Na mesma comunidade existe também o Coletivo Autônomo Morro da Cruz, que atua desde meados de 2007 e se formalizou como ONG em 2019. A história do Coletivo nasceu em 2006, quando a atual presidente do espaço, a antropóloga Lucia Scalco, iniciou sua pesquisa de mestrado utilizando o Morro da Cruz como campo, abordando a questão da inclusão digital na comunidade. No entanto, ao longo da pesquisa, ela passou a frequentar a Associação Comunitária do Morro da Cruz (entidade que desempenha um importante papel social e é administrada por um grupo de mulheres) e, com isso, a se envolver com outros problemas estruturais que rondavam a comunidade, como saúde, educação e saneamento básico. 

Segundo Sula Riet, gerente de projetos da ONG, a partir desse envolvimento da antropóloga, teve início uma mobilização para o desenvolvimento de projetos sociais no Morro. “A partir daí foi se transformando em um coletivo, que começou a estar mais ativo em 2015”, comenta.

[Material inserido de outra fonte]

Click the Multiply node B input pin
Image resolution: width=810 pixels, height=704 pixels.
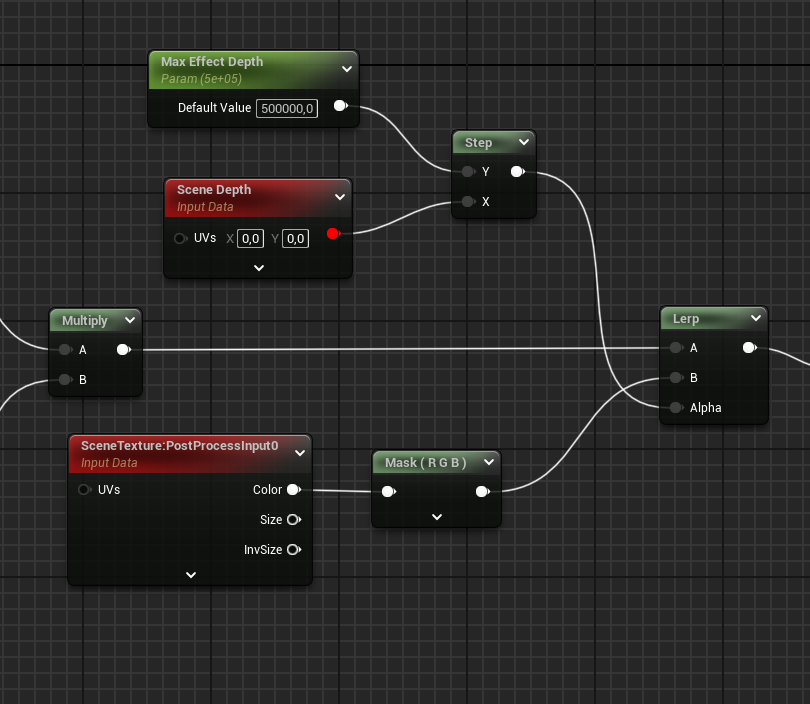(65, 379)
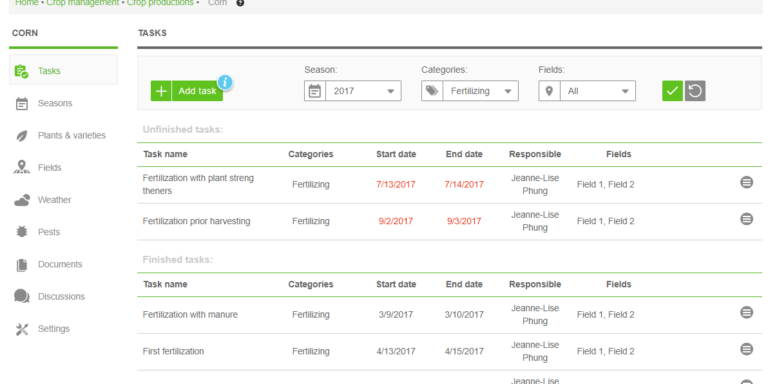The width and height of the screenshot is (768, 384).
Task: Expand the Season 2017 dropdown
Action: (x=353, y=91)
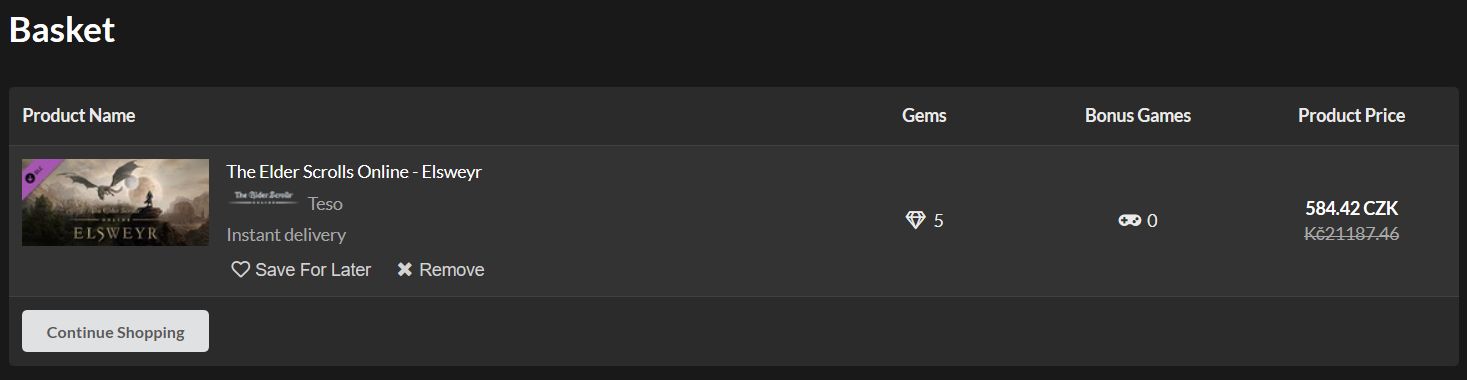1467x380 pixels.
Task: Click the gamepad bonus games icon
Action: [x=1130, y=220]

Anos depois, em 2019, se viu a necessidade de formalizar como uma ONG, por entender que precisavam de espaços maiores para que fosse possível atender todas as crianças. “Precisávamos conseguir alguma coisa de verba”, conta Sula. “Fosse pública ou privada, através de editais ou através de conselhos do poder público para tentar viabilizar mais os projetos.”

O processo de migração de coletivo para ONG aconteceu muito rápido. A necessidade de formalização foi percebida pelos integrantes quando foi lançado um edital do Ministério Público do Trabalho que tinha a constituição formal como um dos requisitos para participação. Após o ganho desse aporte financeiro no Ministério Público, foi possível expandir a maioria dos projetos, além de ser possível manter um pagamento aos funcionários. Embora a inclusão digital tenha sido o “carro chefe” da organização, oferecendo cursos de informática básica para todas as faixas etárias, a equipe conseguiu expandir e criar um projeto de oficinas, chamado de Inclusão Social, que conta atualmente com reforço escolar, aulas de inglês, artesanato, contação de histórias e aulas de dança. Além disso, existe o projeto Construindo o Futuro, que auxilia jovens e adultos entre 17 e 60 anos de idade a construírem currículos e desenvolverem habilidades de comunicação para entrevistas de emprego. “A gente auxilia muito, também, o trabalhador autônomo. Estamos neste período com um crescimento absurdo de informais e muita gente precarizada, então a gente tenta trazer algumas pequenas melhorias à rotina de trabalho dessas pessoas, para que consigam ter mais ganhos”, acrescenta Sula.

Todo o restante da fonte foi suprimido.